Say, well, why did you give yourself, this rotation here? And, you know, people are always gonna be watching you, no matter what. And kind of with a different lens, because you have some, you know, abilities to, make things a little bit better for you. You know, I got to pick the order of rotations and when I wanted to do what and kind of who I got to work with and assigning the teams and things like that, so, mm-hmm.

people are [00:42:00] always watching, but I think if you communicate, I think that you'll solve a lot of issues just by, being, you know, transparent with kind of everything going on. You have done so much. Your journey is amazing. I think you've developed, you already had wisdom and then you walked through this process, and I think it's just really grown and exploded in terms of the things that you've done and how you've walked through this.

I am really blown away, Michael, by how you have matured in all of this and it's joy. It's really, awesome to see your progress and to see where you are. I remember way back, when you spent, I think a couple of times, 'cause Josh and I were talking about this 'cause you followed him on the wards.

Yeah, he was the first person that I shadowed because, you know, originally I wanted to be a pharmacist and then you set me up to the shadow of the pharmacist and then I was like, oh, this is not really what I had envisioned. And, Then you were like you're gonna be a doctor, you just dunno it yet.

And you said that to me and then started shadowing and I was like, oh, this is literally what I thought, it was gonna be [00:43:00] like. And so, that was my foray into medicine right there. So, yeah, I watched, he did like a thoracentesis. He was just like, boom, boom. We saw a lot. it was just, you know, really eyeopening for me and kind of confirming that's what I wanted to do.

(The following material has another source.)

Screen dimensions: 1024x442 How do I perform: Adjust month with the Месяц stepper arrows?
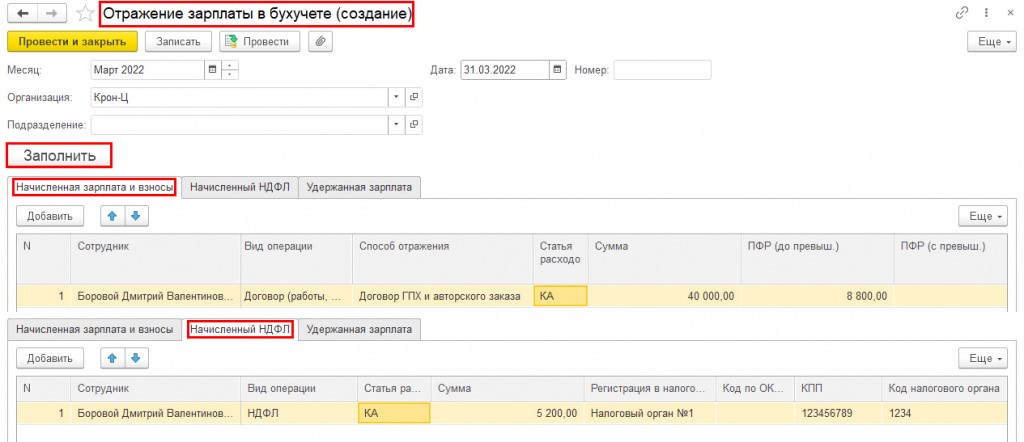230,70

And then the rest is kind of history. you know, my parents didn't go to medical school, so you guys were very big, cheerleaders and supporters and, mentors through all of it. So I definitely would not have, been where I am without, your, and Josh's guidance For sure.

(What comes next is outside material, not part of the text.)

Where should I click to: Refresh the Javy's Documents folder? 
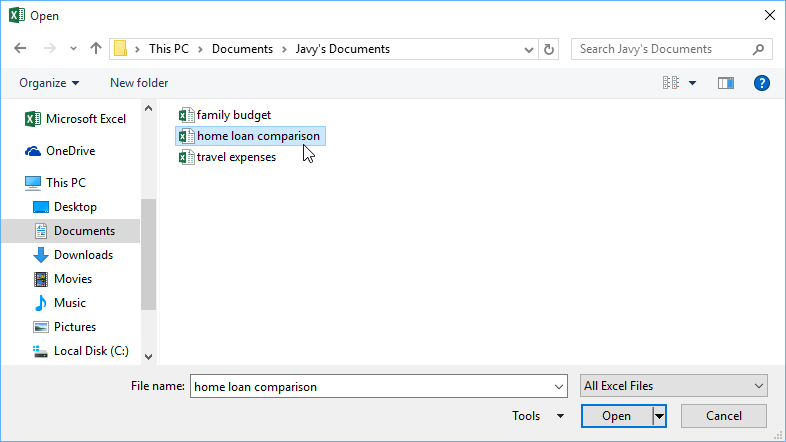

I think you would be there anyway. I'm glad we got to be a part of your journey. I think you would be here right now shining and helping so many people. But it's been, lovely to have seen you kind of jump into that and then be able to follow all the great things that you've done.

And I really look forward to seeing where your career takes you. I think you're going to pursue in academics, and I love how you talk about that you have an interest in seeing how people progress in their clinical maturity. that's something that really means a lot to you. As you develop more insight into that, [00:44:00] I would love to have you back on the podcast.

Oh, sure. Yeah. Because I think that would be a fabulous topic for us we could literally spend a whole show. Mm-hmm. Just talking about clinical maturity and the acquisition of clinical skills. I think that would be amazing. 'cause I think that process is important, but I also think in terms of.

Seeing conflict on the wards and how people learn in the different ways they acquire that. I think that's just gonna be our next episode. So you definitely have to come back on the show. Yeah, definitely. It's not a well studied, field by any means. And so that's kind of why it's more interesting to me because it's just kind of like people just kind of do whatever they want and find their way.

And I would try to make a more systematic approach to how we train. I love that. Michael, thank you for being on the show. This has been fantastic. Thank you. I really enjoyed it as well. So for all of our peaceful warriors who have joined us on the scalpel and sword, thank you for being here.